La gestión bolsonarista prácticamente desactivó los órganos y fondos ambientales, además de estimular actividades destructivas, como la minería y la extracción maderera, en tierras indígenas y de conservación.
La acción ideológica, y casi siempre religiosa, también golpeó sectores como el de la salud y de las relaciones exteriores. Eso se sintió especialmente en el momento crítico de la pandemia de covid-19, que costó casi 700 000 vidas en Brasil, la mortalidad relativa más alta entre las grandes naciones del mundo.
Reconstrucción dificultada
El nuevo contexto de la amenaza terrorista tiende a avergonzar esa reconstrucción puesta en marcha. Se hacen visibles escollos políticos e incluso militares que pueden entorpecer avances.
Los atentados del 8 de enero evidenciaron que el nuevo gobierno no dispone, ni dispondrá por un tiempo difícil de prever, de instrumentos para combatir abiertamente la insurgencia y reorientar algunos sectores.
El Gabinete de Seguridad Institucional, que tiene estatus de ministerio y protege al gobierno y asesora el presidente en temas militares y de seguridad, no es confiable para Lula y sus ministros. Tradicionalmente comandado por generales, se compone de funcionarios netamente de derecha.
Tampoco Lula puede confiar en sus Fuerzas Armadas, aunque sea formalmente su comandante en jefe. Los bolsonaristas acamparon delante de decenas de cuarteles en todo el país desde las elecciones del 30 de octubre demandando una “intervención militar” para impedir la toma de posesión de Lula.
Los manifestantes ocupan áreas militares, donde no podrían permanecer, pero los jefes castrenses nada hicieron para sacarlos de allí.
Lula reconoce la temeridad de confrontar a los militares leales a Bolsonaro, como el redentor del orgullo y del poder militar denostado desde el fin de la dictadura militar de 1964-1985. Por eso nombró como ministro de Defensa a José Mucio, un conciliador y defensor de los intereses castrenses.

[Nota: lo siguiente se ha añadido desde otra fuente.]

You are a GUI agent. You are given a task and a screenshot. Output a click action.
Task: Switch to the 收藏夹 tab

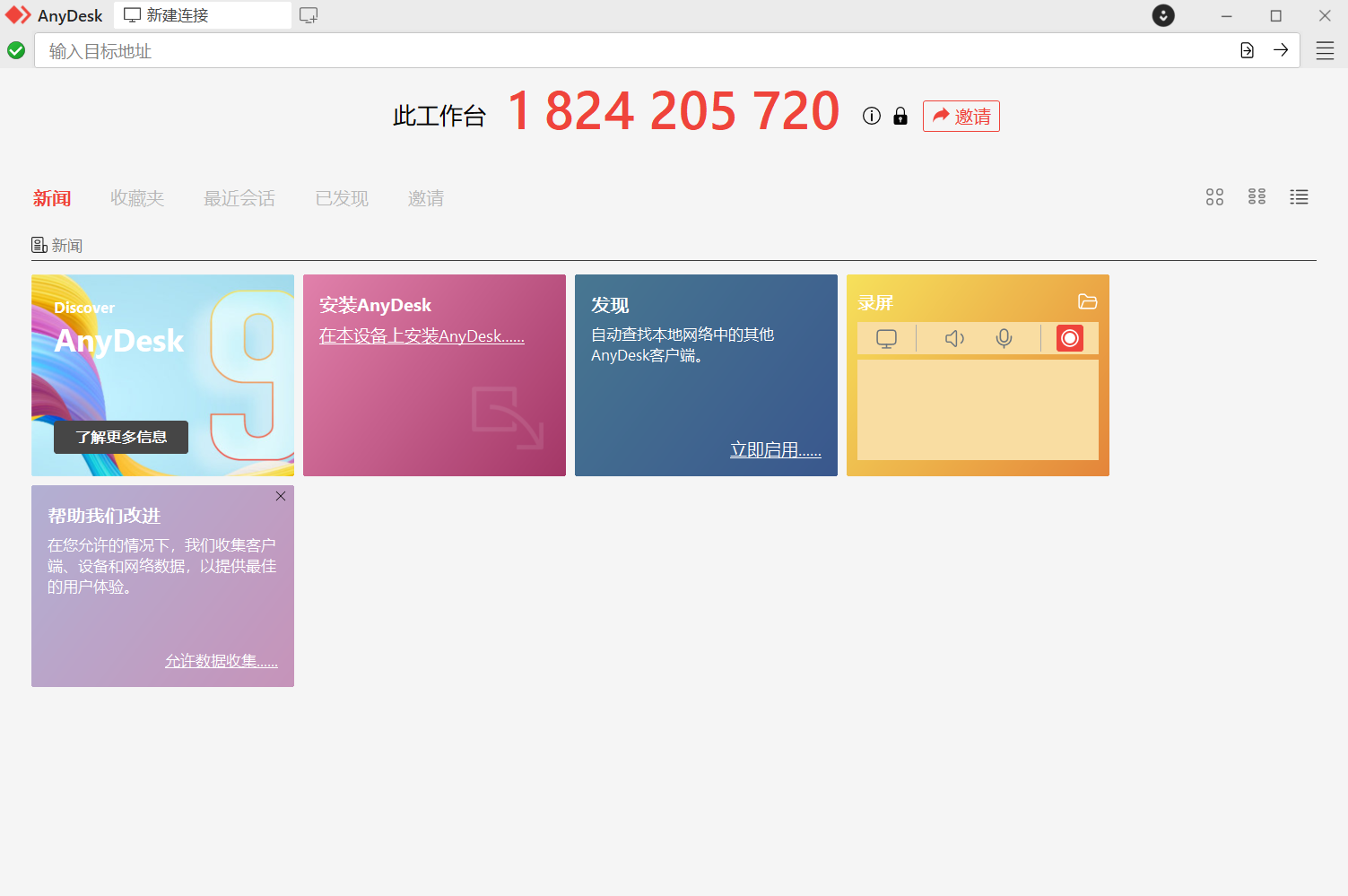click(137, 198)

El bolsonarismo también penetró profundamente entre los policías. El ex presidente siempre cultivó el apoyo de todos los hombres armados, defendiéndolos en cualquier circunstancia, incluso cuando cometen masacres, como suele ocurrir en Rio de Janeiro.
La invasión y la destrucción de las sedes de la Presidencia, del Congreso y del Supremo Tribunal Federal movilizó nuevamente al país en defensa de la democracia y en rechazo de la violencia de la extrema derecha.
Eso fortalece a Lula, pero le creó nuevas tareas de reconstrucción a su gobierno, al desviar energías para combatir el terrorismo y trastornar sus prioridades.